妊娠中に葉酸が必要な理由

妊娠中に葉酸が必要なのはなぜ?

妊娠中、特に初期に葉酸の摂取が必要であることはよく取り上げられています。

だけど実際に葉酸がどうして妊娠中に必要なのか、どういう働きをしているかまでは意外に知らなかったりするものですよね。

葉酸はどうして妊娠に大切なのか、簡単に解説します。

厚生労働省が推奨

すでに妊娠されている方は母子手帳で、葉酸の摂取について重要であることが記載されているのをご覧になったかもしれません。

これは厚生労働省が、妊娠中の胎児の神経管閉鎖障害リスクの軽減のため、葉酸摂取を正式に推奨しているためです。

特に妊娠初期に必要となり、実を言うと妊娠前の段階から摂取しておいた方がより効果的となります。

妊娠の1ヵ月前くらいが目安ですが、妊活をされているなら体調を整える意味でも妊娠したいと思った時から葉酸の摂取をおすすめします。

神経管閉鎖障害とは?

神経管閉鎖障害とは、胎児の脳の形成不全や、脊髄障害のことを言います。

脳の形成不全は無脳症と呼ばれ、ほとんどの場合死産となります。

脊髄に異常が出た場合は、顕在性脊髄障害である二分脊椎になる可能性が高く、脊髄の形成不全や欠損、露出などが起こります。

二分脊椎になると、多くの赤ちゃんは生まれても重い後遺症が残ることになります。

葉酸がリスク軽減に繋がる理由

葉酸が神経管閉鎖障害のリスク軽減に繋がるのは、葉酸が胎児の細胞分裂をサポートする成分だからです。

特に妊娠4週目から12週目までの間は、いわば胎児の成長期。
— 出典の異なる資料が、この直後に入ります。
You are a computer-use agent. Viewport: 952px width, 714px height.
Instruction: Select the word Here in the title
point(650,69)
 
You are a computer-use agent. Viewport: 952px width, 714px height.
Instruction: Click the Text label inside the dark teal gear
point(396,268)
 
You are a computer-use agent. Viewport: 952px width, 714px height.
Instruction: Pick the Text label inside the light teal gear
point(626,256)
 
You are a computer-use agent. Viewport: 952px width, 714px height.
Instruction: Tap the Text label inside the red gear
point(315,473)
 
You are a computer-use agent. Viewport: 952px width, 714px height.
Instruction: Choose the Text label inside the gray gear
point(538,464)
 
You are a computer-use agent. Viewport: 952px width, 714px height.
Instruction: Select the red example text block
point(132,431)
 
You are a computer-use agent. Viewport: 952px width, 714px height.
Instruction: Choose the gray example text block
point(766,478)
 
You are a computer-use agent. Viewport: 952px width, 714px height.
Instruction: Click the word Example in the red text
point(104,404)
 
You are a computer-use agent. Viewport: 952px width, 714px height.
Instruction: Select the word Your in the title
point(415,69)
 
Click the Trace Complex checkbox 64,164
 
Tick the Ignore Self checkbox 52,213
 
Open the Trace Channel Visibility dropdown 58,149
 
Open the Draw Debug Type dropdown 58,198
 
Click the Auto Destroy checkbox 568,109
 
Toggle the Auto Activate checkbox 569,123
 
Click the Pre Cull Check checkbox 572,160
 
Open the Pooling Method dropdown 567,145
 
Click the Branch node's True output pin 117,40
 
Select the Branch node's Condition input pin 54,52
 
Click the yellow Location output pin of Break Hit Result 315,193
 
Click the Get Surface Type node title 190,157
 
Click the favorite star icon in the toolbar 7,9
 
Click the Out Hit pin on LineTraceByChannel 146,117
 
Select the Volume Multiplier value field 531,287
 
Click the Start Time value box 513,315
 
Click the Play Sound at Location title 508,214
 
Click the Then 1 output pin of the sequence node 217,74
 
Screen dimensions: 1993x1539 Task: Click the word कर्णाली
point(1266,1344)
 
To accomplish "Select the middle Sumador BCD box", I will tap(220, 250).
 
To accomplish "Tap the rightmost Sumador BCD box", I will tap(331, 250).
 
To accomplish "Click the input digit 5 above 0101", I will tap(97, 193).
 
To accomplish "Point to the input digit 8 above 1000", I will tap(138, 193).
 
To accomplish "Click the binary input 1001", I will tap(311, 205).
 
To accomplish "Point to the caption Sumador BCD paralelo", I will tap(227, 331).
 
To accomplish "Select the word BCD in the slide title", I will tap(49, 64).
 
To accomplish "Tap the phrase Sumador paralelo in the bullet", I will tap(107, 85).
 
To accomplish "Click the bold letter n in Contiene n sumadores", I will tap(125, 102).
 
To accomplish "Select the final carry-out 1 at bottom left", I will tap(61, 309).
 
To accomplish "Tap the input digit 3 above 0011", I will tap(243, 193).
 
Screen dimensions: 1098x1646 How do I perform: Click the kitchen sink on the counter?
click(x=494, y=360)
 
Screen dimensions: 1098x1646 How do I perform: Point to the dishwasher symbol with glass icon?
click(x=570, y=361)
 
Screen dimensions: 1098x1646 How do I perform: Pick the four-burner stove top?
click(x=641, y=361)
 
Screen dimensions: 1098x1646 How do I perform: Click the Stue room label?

脳や脊髄など身体の重要な器官は、この頃に作られます。

葉酸の摂取により、障害が発症するリスクは半分以下に抑えられます。

健康な赤ちゃんを産むためにも、葉酸の摂取が欠かせない理由がわかりますよね。

サプリメントで効果的に摂取を

葉酸は調理の過程で失われやすく、そのままでは吸収率が良くないために、自然の食材から必要量を摂取するのが難しい栄養素です。

そのため、厚生労働省でも、吸収率を良く加工された合成葉酸のサプリメントでの摂取を推奨しています。

ただし、サプリメントでも合成葉酸を使用していない天然葉酸を使用しているものは、吸収率の面では劣ってしまいます。

葉酸サプリメントは、必ず合成葉酸のものを選ぶようにしましょう。